When we played City Stars in that particular friendly match in 2011 I had come in as a substitute for a left back because I had a good left foot too. Everyone including Coach Ken assumed that I was only left footed and as the years went by I perfected playing at the left back and could easily slot in when called upon to date
I do confuse a lot of people and Coaches and coaches with that but the truth of the matter is I can comfortably slot at both left and right back as I am a right back by default.
It’s been five seasons of trying to return to the KPL. Do you believe at the end of this season that will be the end of trying?
It’s been hard actually playing in the lower leagues but we have been pushing each season knowing that at the end we will go back where we rightfully belong and that’s the Kenyan Premier League.
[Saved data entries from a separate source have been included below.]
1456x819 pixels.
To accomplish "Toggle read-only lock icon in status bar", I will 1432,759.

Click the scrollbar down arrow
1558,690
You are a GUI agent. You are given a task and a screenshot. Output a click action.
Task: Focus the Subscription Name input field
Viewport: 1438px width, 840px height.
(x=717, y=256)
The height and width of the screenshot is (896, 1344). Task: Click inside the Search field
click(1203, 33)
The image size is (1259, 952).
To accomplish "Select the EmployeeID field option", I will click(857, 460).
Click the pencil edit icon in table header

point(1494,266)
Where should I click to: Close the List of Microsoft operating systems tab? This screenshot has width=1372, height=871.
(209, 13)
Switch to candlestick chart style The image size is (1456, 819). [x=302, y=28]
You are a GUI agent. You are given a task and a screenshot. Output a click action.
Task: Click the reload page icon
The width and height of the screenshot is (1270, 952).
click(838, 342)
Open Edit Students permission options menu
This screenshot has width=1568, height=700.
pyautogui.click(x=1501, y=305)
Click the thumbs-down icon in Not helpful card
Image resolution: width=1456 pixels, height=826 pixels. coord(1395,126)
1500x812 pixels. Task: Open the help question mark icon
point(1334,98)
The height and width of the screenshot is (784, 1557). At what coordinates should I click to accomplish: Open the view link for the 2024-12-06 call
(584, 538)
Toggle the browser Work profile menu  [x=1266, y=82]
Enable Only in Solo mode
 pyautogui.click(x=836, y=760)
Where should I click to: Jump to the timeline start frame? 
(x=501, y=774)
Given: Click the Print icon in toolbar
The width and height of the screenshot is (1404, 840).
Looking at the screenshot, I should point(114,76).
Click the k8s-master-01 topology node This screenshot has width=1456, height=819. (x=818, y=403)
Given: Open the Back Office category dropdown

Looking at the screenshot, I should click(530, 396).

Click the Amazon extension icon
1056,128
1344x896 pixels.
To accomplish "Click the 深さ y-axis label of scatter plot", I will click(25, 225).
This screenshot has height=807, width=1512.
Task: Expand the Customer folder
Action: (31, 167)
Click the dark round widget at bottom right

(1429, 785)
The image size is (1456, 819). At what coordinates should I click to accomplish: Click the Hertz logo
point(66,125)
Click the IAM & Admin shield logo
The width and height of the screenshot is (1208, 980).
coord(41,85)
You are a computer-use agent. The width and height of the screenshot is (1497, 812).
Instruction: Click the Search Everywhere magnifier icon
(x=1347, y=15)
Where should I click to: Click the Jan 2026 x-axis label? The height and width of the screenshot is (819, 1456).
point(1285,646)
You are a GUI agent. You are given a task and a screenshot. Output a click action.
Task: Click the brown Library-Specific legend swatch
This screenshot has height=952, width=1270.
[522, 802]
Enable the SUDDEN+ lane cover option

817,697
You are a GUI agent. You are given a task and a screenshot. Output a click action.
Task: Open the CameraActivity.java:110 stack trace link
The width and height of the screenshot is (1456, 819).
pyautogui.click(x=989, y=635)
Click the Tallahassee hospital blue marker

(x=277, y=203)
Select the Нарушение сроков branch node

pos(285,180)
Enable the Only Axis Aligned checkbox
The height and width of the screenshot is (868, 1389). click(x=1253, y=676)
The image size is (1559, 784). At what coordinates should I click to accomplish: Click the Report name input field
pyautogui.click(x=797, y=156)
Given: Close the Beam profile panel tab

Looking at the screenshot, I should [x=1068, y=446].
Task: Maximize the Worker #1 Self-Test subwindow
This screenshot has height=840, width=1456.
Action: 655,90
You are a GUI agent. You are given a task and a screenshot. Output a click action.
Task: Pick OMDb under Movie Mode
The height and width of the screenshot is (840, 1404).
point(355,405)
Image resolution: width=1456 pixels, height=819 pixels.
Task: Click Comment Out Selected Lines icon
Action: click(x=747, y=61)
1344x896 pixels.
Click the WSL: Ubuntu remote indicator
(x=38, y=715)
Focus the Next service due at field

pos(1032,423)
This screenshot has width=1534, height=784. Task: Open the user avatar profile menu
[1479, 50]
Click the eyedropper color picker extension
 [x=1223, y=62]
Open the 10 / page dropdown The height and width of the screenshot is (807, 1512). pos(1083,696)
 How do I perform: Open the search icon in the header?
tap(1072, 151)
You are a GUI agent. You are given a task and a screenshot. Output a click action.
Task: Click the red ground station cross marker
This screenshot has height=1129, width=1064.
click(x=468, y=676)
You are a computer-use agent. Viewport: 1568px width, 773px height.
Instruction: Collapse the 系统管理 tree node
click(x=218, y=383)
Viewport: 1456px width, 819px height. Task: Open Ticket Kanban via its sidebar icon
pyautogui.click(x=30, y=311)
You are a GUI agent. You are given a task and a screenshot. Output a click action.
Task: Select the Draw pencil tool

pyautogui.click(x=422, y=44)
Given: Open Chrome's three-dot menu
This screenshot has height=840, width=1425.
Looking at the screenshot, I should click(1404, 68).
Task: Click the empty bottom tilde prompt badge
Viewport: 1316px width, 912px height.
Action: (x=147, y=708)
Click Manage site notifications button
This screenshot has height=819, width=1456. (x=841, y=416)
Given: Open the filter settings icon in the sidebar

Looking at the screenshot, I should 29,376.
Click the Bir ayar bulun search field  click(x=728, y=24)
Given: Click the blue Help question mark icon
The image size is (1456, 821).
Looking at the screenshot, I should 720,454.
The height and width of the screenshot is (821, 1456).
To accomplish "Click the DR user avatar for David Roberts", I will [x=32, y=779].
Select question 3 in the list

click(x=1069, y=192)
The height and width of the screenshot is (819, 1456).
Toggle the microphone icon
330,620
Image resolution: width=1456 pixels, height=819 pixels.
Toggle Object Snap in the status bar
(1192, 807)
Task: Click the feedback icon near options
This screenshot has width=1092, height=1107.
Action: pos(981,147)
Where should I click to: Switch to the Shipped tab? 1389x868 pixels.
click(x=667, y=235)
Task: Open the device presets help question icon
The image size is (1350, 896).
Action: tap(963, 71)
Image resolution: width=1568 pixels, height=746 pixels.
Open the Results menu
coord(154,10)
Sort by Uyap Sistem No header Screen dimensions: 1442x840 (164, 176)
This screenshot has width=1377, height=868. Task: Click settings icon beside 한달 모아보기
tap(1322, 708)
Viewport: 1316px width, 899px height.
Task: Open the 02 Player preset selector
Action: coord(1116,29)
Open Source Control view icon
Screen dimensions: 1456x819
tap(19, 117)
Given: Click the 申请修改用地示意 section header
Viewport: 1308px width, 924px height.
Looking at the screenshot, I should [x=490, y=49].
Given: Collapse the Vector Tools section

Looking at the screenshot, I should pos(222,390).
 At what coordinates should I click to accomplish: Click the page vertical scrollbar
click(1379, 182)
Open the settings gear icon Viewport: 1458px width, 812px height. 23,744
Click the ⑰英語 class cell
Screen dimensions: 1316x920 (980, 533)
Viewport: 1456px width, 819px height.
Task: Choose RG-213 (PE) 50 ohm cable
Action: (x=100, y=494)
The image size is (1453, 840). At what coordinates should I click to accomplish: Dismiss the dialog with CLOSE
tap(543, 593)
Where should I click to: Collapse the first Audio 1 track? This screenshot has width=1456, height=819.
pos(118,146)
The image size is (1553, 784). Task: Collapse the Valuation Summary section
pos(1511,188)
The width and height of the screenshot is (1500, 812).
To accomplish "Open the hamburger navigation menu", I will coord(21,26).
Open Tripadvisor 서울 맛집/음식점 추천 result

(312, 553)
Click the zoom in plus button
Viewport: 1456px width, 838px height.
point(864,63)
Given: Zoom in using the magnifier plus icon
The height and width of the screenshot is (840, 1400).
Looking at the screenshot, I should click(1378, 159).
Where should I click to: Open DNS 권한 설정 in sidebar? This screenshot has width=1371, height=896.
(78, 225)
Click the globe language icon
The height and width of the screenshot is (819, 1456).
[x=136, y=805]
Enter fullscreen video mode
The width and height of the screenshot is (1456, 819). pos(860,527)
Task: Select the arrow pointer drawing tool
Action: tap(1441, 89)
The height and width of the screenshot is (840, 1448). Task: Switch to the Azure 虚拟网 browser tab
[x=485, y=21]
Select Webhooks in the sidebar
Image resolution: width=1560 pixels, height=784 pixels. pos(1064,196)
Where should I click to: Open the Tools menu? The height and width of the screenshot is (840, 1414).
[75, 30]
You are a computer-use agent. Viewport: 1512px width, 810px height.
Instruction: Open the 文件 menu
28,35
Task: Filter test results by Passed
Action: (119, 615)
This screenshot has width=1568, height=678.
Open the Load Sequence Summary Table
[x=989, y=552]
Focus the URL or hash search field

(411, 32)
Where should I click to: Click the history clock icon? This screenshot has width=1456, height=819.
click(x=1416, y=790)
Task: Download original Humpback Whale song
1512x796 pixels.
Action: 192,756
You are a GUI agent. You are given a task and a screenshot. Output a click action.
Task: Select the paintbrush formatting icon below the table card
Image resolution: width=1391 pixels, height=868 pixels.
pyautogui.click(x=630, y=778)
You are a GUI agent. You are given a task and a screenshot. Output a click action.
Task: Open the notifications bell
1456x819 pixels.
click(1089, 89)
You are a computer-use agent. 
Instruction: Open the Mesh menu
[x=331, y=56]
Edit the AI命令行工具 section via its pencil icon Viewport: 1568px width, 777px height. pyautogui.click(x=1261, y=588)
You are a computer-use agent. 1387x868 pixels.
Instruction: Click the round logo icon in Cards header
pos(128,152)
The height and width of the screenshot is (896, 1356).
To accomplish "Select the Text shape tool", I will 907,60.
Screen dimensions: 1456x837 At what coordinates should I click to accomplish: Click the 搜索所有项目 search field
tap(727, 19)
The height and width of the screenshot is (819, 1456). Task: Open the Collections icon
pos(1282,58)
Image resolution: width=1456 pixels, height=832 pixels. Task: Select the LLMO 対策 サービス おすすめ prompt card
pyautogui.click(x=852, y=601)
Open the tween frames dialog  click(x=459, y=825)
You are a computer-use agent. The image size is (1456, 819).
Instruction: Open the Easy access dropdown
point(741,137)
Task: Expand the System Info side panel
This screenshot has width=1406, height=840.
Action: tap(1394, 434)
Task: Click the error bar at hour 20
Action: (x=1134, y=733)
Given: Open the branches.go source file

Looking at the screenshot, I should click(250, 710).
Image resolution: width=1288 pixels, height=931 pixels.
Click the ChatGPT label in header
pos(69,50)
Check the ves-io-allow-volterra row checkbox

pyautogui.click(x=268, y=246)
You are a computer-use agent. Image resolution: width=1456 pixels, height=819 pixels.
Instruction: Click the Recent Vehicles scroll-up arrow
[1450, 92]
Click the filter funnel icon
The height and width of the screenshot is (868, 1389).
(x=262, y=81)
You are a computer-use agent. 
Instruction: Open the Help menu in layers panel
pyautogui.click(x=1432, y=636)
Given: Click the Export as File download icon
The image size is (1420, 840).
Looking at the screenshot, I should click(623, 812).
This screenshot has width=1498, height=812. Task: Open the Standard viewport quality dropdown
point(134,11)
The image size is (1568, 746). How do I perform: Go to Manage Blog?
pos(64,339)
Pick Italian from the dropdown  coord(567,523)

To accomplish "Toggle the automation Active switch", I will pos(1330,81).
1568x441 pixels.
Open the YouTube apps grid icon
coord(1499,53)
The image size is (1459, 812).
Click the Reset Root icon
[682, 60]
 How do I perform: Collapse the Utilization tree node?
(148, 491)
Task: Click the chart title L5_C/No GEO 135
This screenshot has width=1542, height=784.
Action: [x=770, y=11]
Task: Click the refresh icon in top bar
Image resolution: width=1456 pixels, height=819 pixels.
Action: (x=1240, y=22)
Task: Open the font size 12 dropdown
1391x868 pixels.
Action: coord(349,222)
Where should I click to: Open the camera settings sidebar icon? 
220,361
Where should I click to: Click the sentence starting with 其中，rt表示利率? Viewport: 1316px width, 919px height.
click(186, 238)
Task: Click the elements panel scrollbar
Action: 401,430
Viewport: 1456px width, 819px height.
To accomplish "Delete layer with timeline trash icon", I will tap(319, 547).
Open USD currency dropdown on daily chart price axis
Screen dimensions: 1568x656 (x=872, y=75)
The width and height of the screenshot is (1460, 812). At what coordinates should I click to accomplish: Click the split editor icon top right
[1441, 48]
Many a times they do say that “Numbers don’t lie” and indeed our numbers this season in points, goals and position justify that so I believe “WE ARE GOING UP”.
From April 2019 the club management changed. Tell us how different it has been since then
Honestly there has been a new breath of life at the club since the new management came on. I remember going for months without salaries, unsettled allowances and sometimes even lacking a training ground.
That’s contrary to the present where we have the best kits, balls, equipment and proper motivation in terms of allowances and salaries. Personally, as the longest serving player now captain I say a BIG THANK YOU to Chairman Jonathan Jackson (JJ) and the entire JJ Foundation.
I cannot fail to mention former Chairman Mr Peter Jabuya. He played a big part/role to make sure this mighty club stay afloat all those years without sponsorship until a time he handed it over to then new able management.
As a fullback share with us the wingers that have caused you hell
During my early days in KPL I remember I had I nightmare making Danson Kago; he was such a fast and skillful player. Others are Clifton Miheso, Moses Mudavadi and Lawrence Owino.
Which players do you admire most in the local scene?
Fast I admire myself (he laughs). Joash Onyango and Atariza Meja Amayi
Will you retire at City Stars?
Of course, yes I would love to retire at City Stars. I want to create a rare history in Kenyan Football as a one-man club and that can be made possible by hard work and with the help of the management.
When not doing football what keeps you busy?
I am not an outgoing person so mostly I spend my time at home on net digging and reading past football articles and archival material because when I hang up my boots I will venture into sports journalism, analysis and commentary.